Exercise
Reproduce, from the line containing "Прайс-листы (42, 2330)" to the last line of the material, every line exactly.

______

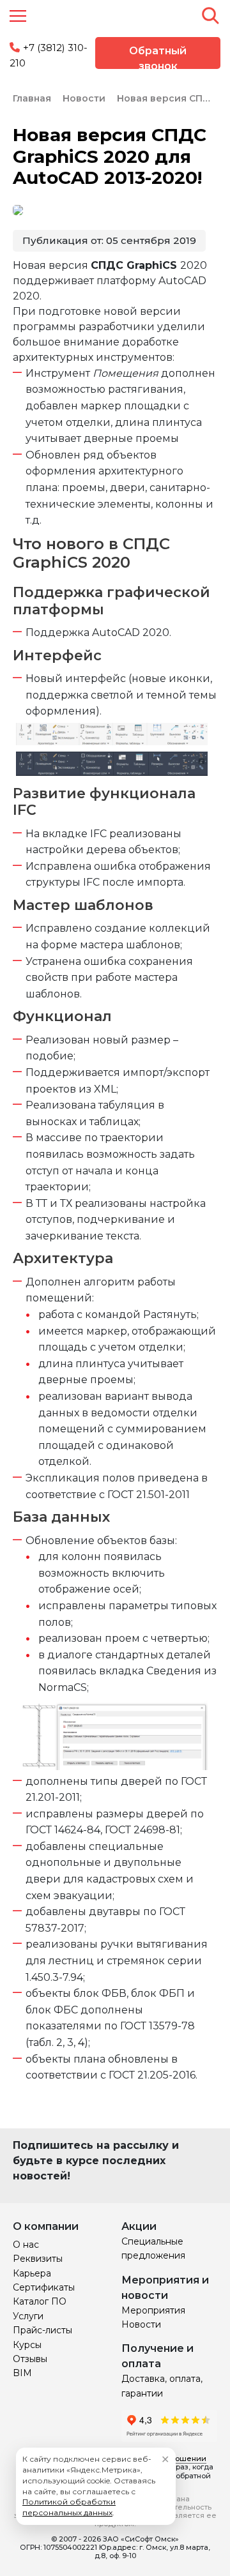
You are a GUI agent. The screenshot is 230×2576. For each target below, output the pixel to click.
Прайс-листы (42, 2330)
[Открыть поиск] (210, 15)
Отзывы (30, 2359)
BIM (22, 2373)
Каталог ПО (39, 2301)
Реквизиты (38, 2258)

______

Task response
Прайс-листы (42, 2330)
[Открыть поиск] (210, 15)
Отзывы (30, 2359)
BIM (22, 2373)
Каталог ПО (39, 2301)
Реквизиты (38, 2258)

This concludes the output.